BPI steps up digital banking
Bank of the Philippine Islands (BPI) President and CEO Cezar P. Consing said the bank’s digitalization efforts is currently going through an upgrade to a version he calls “2.0” in anticipation of higher online and mobile-based banking services even post-COVID19 period, and it will cut costs both for the bank and its clients.
“BPI right now is done with digitalization stage ‘1.0’, we’re moving to ‘2.0’. I’m sure we’ll get to ‘3.0’ after that. But we intend to stay in front of this,” Consing said during the virtual 5th AYALA-Finex Finance Summit Part 2.
In a follow-up email query, Consing said digitalization for BPI will be a continuing process. “We measure progress by the reduction in our cost-to-income ratio, all other things being equal.
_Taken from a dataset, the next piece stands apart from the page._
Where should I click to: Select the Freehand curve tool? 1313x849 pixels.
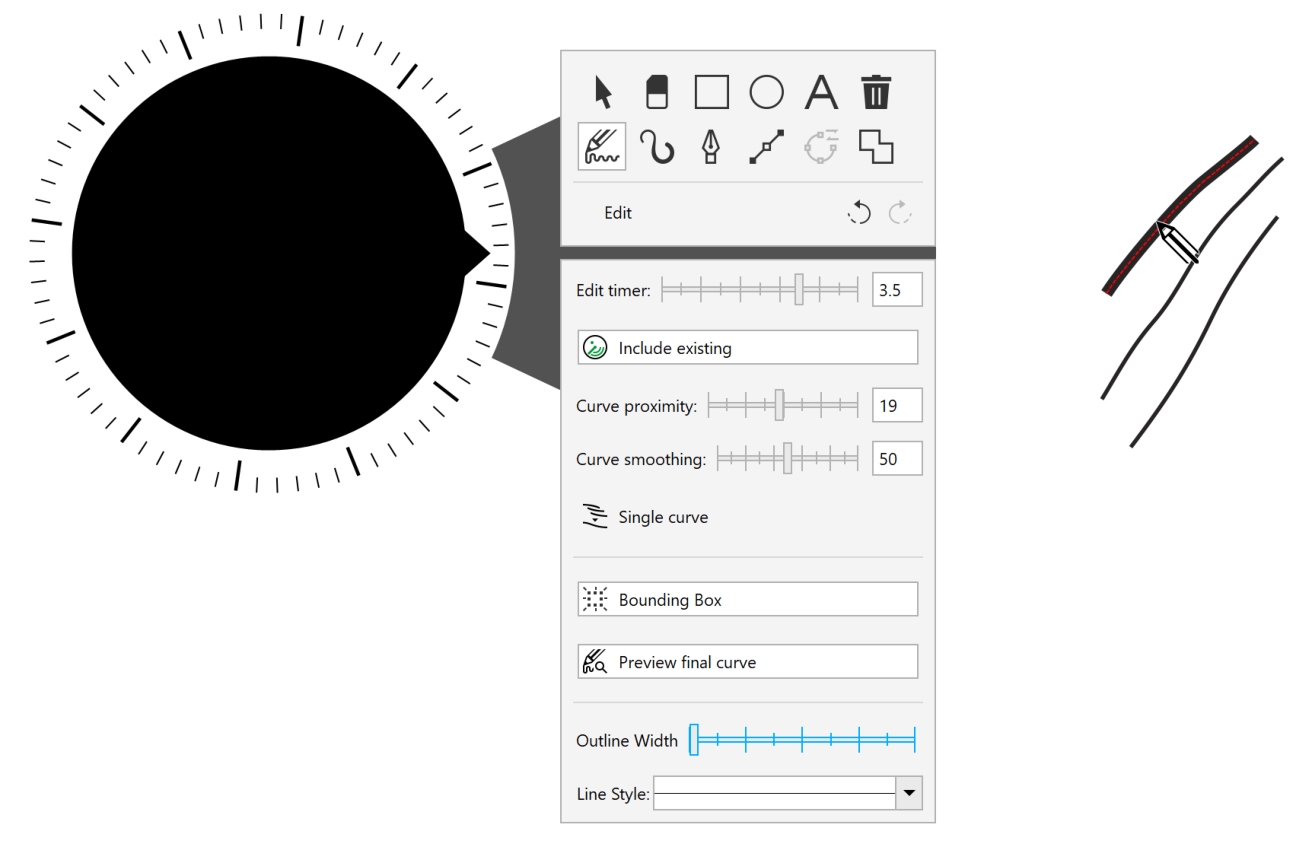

Broadly, getting from BPI Digital 1.0 to BPI Digital 2.0 should reduce our costto-income ratio by, say, 3 to 5 percentage points, all other things being equal,” he explained.
Banks’ digital transformation, and particularly BPI, depends on technology, people, analytics and as Consing said – “we have to understand what our clients want.”
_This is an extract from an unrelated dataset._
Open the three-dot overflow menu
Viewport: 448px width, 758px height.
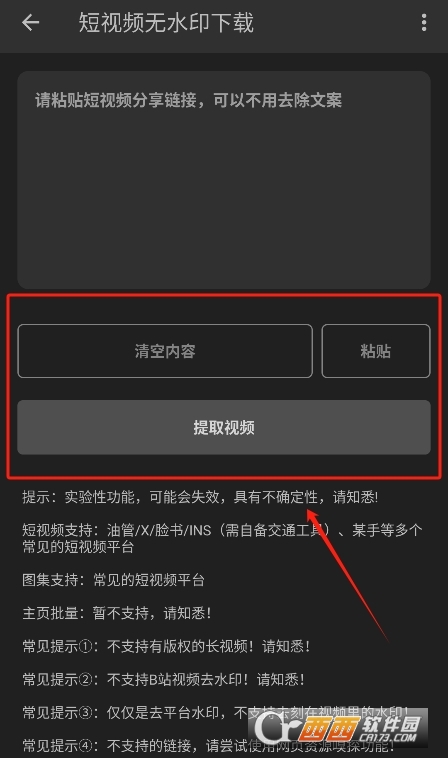pos(424,22)
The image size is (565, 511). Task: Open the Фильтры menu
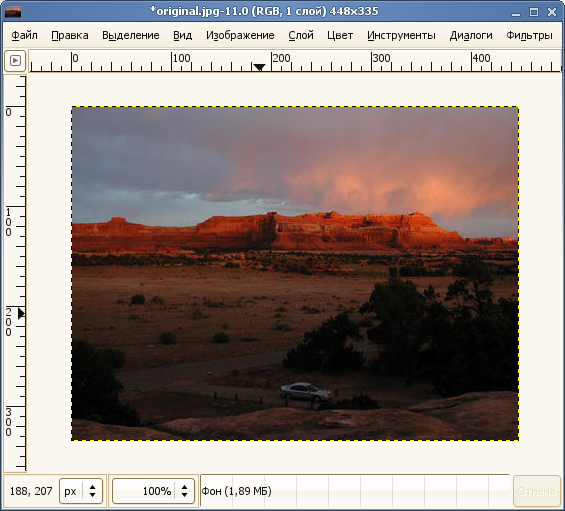click(529, 35)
For Ayala-led BPI, technology represents 15 percent of the bank’s costs. “It’s about 7 or 8 percent of the bank’s revenues so this is a big expense for us,” said Consing during the online summit.
The investment for digitizalization and IT is estimated at ₱4 billion to ₱5 billion per year based on revenues.
Of the bank’s 20,000 work force, 10 percent or 2,000 are directly linked to technology.